SOURCE: Art Directors Guild

March 05, 2007 16:28 ET

Production Designer Harold Michelson Dies at Age of 87

LOS ANGELES, CA -- (MARKET WIRE) -- March 5, 2007 -- Veteran motion picture Production Designer Harold Michelson, one of the icons in that craft and a two-time Academy-Award nominee (for "Terms of Endearment" and "Star Trek: The Motion Picture"), died at the Motion Picture & Television Fund home Friday, March 2, following a lingering illness. He was 87.

Michelson was presented the Art Directors Guild's Lifetime Achievement Award in 1999 and the Hollywood Film Festival's Outstanding Achievement in Production Design Award in 2002.
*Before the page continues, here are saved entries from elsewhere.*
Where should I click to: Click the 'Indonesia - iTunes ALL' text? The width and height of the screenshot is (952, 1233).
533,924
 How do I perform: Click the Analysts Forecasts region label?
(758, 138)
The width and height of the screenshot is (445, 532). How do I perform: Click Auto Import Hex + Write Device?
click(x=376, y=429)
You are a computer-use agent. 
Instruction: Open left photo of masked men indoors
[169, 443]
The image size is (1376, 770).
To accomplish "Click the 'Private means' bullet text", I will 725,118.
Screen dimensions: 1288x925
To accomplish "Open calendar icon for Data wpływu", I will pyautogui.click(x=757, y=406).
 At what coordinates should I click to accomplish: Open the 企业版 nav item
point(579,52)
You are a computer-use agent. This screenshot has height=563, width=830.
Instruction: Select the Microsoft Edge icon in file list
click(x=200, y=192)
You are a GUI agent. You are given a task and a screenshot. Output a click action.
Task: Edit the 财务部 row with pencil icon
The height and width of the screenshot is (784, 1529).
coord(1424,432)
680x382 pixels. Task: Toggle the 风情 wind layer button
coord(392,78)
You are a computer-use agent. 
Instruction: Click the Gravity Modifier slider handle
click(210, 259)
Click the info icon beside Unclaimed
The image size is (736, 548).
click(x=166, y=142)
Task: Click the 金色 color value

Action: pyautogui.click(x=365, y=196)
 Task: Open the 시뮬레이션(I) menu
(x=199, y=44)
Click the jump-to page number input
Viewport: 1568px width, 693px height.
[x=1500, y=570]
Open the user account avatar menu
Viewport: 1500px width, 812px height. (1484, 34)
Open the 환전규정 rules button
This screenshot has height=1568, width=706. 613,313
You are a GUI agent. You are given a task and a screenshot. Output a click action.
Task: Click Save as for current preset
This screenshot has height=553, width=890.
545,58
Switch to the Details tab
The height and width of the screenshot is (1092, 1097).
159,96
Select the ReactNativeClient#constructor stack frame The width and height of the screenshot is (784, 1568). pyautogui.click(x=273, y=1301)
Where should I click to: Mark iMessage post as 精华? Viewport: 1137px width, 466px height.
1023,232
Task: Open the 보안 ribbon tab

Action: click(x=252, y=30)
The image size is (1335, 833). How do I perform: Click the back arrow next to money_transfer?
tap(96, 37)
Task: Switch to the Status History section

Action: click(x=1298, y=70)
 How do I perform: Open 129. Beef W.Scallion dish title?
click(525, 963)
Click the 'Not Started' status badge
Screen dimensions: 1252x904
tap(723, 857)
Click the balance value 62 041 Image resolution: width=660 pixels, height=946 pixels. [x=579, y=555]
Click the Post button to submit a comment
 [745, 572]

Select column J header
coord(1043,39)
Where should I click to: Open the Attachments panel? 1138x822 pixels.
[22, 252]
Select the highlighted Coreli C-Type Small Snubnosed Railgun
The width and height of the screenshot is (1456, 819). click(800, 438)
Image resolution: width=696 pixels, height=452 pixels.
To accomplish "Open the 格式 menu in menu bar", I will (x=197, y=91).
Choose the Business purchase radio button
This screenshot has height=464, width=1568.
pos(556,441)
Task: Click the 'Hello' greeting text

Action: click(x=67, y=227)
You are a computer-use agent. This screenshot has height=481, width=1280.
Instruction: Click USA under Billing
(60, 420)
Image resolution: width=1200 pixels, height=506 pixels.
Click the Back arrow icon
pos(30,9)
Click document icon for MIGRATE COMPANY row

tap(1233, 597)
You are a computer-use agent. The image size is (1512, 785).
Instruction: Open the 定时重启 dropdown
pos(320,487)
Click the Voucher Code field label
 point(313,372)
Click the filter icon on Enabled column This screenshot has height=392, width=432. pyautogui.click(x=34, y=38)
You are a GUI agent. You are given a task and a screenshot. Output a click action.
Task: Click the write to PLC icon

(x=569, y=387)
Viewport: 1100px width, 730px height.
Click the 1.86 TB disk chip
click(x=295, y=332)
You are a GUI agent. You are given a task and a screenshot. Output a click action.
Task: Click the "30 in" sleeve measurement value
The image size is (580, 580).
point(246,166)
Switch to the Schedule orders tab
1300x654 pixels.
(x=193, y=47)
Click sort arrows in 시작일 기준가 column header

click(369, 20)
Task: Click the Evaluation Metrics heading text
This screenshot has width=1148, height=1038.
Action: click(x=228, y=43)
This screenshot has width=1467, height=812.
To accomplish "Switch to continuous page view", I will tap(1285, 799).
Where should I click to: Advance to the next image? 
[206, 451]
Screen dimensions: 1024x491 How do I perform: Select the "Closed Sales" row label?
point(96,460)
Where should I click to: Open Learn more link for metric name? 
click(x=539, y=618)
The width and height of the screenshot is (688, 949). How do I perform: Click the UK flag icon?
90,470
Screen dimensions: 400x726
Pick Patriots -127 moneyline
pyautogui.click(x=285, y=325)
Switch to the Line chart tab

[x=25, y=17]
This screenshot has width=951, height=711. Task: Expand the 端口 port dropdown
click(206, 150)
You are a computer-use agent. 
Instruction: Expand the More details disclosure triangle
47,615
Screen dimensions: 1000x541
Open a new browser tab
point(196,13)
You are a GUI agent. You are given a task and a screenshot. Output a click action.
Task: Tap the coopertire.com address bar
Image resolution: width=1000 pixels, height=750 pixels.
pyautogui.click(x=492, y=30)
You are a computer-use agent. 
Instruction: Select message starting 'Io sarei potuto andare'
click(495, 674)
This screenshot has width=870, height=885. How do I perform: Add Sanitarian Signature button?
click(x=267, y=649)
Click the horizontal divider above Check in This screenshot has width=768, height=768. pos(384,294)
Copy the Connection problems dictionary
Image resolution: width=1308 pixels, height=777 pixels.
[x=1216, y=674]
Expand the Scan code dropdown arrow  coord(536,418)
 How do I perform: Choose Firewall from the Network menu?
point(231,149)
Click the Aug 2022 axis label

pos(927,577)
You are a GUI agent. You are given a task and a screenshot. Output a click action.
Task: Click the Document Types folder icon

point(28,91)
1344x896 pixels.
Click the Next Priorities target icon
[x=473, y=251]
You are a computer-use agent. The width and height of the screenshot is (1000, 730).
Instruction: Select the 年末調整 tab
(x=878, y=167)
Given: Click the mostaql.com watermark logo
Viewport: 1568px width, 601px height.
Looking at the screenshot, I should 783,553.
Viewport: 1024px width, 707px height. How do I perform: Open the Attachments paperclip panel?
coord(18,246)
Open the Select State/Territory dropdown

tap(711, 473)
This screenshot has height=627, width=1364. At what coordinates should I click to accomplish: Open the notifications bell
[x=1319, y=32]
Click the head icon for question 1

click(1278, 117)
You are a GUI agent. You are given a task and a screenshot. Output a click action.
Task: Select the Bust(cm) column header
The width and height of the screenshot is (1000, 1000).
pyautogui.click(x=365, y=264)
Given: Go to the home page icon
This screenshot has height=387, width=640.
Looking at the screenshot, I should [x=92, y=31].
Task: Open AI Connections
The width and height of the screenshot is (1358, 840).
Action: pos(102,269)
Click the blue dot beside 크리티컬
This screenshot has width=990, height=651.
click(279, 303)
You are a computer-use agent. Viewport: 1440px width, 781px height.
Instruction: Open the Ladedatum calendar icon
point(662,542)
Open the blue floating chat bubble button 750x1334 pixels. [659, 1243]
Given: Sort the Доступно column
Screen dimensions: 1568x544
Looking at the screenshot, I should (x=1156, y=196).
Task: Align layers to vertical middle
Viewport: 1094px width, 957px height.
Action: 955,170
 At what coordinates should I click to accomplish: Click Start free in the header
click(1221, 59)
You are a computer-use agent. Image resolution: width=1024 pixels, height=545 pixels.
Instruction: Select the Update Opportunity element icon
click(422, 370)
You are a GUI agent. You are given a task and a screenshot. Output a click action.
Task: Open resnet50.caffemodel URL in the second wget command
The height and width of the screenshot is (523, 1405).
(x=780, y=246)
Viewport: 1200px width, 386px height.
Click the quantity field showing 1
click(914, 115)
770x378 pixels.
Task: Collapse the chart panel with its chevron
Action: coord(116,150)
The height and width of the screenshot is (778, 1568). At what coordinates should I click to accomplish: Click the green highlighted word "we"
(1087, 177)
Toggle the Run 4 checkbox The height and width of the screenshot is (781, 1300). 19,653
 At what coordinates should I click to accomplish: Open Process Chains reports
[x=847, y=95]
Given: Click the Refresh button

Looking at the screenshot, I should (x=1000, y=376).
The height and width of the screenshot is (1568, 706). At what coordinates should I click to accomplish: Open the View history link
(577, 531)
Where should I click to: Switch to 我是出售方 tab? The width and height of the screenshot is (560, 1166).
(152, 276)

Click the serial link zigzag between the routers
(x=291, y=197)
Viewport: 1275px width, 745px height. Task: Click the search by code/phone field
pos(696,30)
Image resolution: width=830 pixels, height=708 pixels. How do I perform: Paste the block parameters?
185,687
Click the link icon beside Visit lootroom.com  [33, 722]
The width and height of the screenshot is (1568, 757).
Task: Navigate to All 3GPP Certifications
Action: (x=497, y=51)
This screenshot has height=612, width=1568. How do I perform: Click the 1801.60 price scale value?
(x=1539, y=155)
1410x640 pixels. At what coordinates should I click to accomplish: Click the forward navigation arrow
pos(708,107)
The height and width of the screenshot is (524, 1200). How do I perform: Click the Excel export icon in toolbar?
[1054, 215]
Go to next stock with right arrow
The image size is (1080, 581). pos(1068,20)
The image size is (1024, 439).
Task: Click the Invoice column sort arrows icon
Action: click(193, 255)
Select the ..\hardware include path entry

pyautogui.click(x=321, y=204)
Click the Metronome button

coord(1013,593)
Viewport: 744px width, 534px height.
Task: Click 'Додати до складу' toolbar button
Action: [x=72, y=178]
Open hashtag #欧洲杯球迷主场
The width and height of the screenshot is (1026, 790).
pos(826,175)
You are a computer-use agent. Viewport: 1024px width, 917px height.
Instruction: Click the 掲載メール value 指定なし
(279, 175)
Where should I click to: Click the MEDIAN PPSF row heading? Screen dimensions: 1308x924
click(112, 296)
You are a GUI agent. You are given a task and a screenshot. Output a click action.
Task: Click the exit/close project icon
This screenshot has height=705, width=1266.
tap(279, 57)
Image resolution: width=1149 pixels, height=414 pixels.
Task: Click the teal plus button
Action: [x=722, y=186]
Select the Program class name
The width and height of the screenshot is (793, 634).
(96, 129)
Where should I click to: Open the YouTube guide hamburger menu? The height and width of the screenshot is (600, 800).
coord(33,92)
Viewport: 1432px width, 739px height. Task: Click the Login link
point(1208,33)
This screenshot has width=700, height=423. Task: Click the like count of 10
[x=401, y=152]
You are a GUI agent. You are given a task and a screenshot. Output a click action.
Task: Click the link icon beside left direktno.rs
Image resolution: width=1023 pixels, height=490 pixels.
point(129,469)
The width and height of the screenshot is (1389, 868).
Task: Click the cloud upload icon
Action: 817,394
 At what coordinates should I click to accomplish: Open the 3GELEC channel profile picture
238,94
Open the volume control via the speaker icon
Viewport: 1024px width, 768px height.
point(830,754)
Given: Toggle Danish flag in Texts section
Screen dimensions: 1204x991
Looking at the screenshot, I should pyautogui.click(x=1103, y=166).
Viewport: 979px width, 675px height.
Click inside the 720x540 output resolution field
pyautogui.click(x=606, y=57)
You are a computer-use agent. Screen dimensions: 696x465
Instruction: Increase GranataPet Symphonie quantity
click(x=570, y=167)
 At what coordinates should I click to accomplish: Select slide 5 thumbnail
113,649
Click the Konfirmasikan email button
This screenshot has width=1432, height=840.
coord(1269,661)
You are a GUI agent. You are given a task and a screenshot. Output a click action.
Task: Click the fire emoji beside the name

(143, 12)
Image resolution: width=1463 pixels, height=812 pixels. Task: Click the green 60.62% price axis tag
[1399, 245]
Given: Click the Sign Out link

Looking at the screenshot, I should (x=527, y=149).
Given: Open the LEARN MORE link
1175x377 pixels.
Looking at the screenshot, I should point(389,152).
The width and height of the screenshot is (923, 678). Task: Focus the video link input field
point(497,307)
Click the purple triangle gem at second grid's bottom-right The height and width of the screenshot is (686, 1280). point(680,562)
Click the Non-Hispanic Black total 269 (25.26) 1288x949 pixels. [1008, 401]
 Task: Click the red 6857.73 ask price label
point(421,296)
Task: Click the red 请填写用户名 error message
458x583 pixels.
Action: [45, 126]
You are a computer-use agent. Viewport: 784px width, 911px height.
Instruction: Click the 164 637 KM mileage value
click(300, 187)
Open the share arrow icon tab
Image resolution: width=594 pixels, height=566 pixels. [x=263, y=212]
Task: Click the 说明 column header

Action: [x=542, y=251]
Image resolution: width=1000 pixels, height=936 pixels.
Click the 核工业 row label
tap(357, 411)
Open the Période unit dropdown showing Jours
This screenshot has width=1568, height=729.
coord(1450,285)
His other major credits as an Art Director and/or Production Designer include "Dick Tracy," "Spaceballs," "Planes, Trains & Automobiles," "Mommie Dearest," "Catch 22," "History of the World, Part I," "Johnny Got His Gun," "The Outside Man," "Hair," "Mame," "Pretty Poison," "Can't Stop the Music," "The Thousand Plane Raid" and "Two People." Michelson also worked as a visual consultant on "Matilda" and "The Fly."

Michelson was widely considered to be "the industry's greatest illustrator." Films he illustrated include "The Ten Commandments," "Cleopatra," "Ben Hur," "Who's Afraid of Virginia Woolf," "The Graduate," "Irma La Douce," "West Side Story," "The Apartment," "The Birds," "Fiddler on the Roof," "A Star is Born," "From Here to Eternity," "Ship of Fools" and "The Turning Point."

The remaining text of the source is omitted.